The AfD also put forward a candidate that caused a stir in the run-up to the election. The 57 year old Max Otte sent an email from his own email account on January 24, which said that the Union of Values, an association on the far right of the Union, congratulates Friedrich Merz on being elected CDU leader and proposes its chairman, the long-standing “CDU member Prof. Dr. Max Otte” as a candidate for election to the Federal President.

The proposal was not taken up by the Union, which was not surprising given that Otte was even controversial in the Union of Values. Less than 24 hours after the mail, the economist from the German Press Agency said when asked whether he would run for the AfD: “To be offered the candidacy for Federal President is one of the greatest honors that can happen to you.” The office offers the opportunity “to heal, to reconcile, to admonish”. He’s thinking hard about it.

Otte has since resigned from the presidency of the Union of Values.
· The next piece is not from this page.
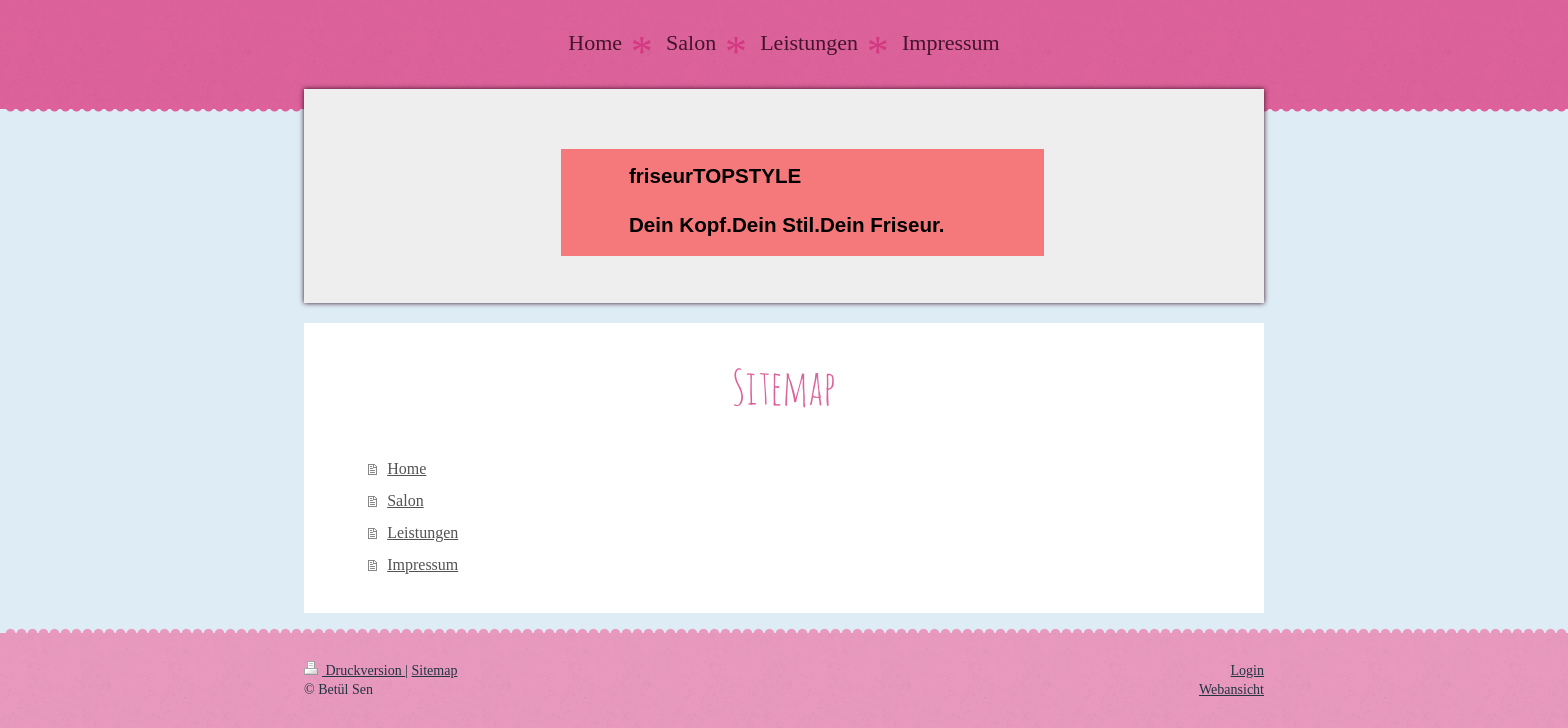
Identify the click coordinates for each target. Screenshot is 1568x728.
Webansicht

The CDU has initiated a party exclusion procedure against him.

A woman

The Brandenburger Stefanie Gebauer was set up by the Free Voters. She is an astrophysicist, works for the Free Voters faction in the Potsdam state parliament and is the chairwoman of the city council of Kremmen in the Oberhavel district north of Berlin.

In the federal election, Stefanie Gebauer ran as a direct candidate in her home constituency and received 4.3 percent of the votes.

(Photo: imago images/Reiner Zensen)

With the 41-year-old, the party is “sending a clear signal for more diversity and choice in the election of the German head of state,” explained the Free Voters. She is not only the only woman in the candidate field, but also the youngest candidate ever proposed for the office.

However, the Free Voters only have 18 out of 1472 votes in the Federal Assembly. And despite the title of her home newspaper, Gebauer’s level of awareness is likely to be limited: she was only on the first page of the local edition for Oberhavel.

The incumbent

The fourth candidate is incumbent Frank Walter Steinmeier. The Social Democrat was also supported by the Union, Greens and FDP in his first election in 2017. During his political career, the 66-year-old was, among other things, Head of the Chancellery under Gerhard Schröder and Foreign Minister under Angela Merkel.

As Federal President, Steinmeier wanted, as he said in his inaugural speech, to call for “courage”. “We need the courage to keep what we have. Freedom and democracy in a united Europe – we have to defend this foundation together. It is not invulnerable – but I am firmly convinced that it is strong. ” A few months after taking office, one of his key achievements was convincing the reluctant SPD of the need to rejoin a grand coalition – exploratory talks between the Union, the Greens and the FDP had previously failed.

In the Corona crisis, Steinmeier also campaigned to defend democracy. “When so-called ‘walkers’ babble about a ‘corona dictatorship’, then it’s not just contempt for state institutions. It offends us all,” he said in a speech in January. He could repeat something similar on Sunday.